Transcribe the following records in full, exactly as shown.

☆ ☆ ☆ ☆

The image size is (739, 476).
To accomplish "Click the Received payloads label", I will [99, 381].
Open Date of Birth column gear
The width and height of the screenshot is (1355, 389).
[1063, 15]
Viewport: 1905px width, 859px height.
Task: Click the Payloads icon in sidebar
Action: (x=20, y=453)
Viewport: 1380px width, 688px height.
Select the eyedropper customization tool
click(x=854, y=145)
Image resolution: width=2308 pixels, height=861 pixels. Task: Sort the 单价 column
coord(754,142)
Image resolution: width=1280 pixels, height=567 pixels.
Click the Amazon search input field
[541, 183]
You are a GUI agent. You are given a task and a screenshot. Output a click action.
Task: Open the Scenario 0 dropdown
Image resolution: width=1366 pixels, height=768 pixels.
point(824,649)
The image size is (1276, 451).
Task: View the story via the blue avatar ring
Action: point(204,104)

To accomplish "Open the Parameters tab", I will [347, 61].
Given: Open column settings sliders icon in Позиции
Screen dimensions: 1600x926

☆ ☆ ☆ ☆

» Your response:
The image size is (739, 476).
To accomplish "Click the Received payloads label", I will [99, 381].
Open Date of Birth column gear
The width and height of the screenshot is (1355, 389).
[1063, 15]
Viewport: 1905px width, 859px height.
Task: Click the Payloads icon in sidebar
Action: (x=20, y=453)
Viewport: 1380px width, 688px height.
Select the eyedropper customization tool
click(x=854, y=145)
Image resolution: width=2308 pixels, height=861 pixels. Task: Sort the 单价 column
coord(754,142)
Image resolution: width=1280 pixels, height=567 pixels.
Click the Amazon search input field
[541, 183]
You are a GUI agent. You are given a task and a screenshot. Output a click action.
Task: Open the Scenario 0 dropdown
Image resolution: width=1366 pixels, height=768 pixels.
point(824,649)
The image size is (1276, 451).
Task: View the story via the blue avatar ring
Action: point(204,104)

To accomplish "Open the Parameters tab", I will [347, 61].
Given: Open column settings sliders icon in Позиции
Screen dimensions: 1600x926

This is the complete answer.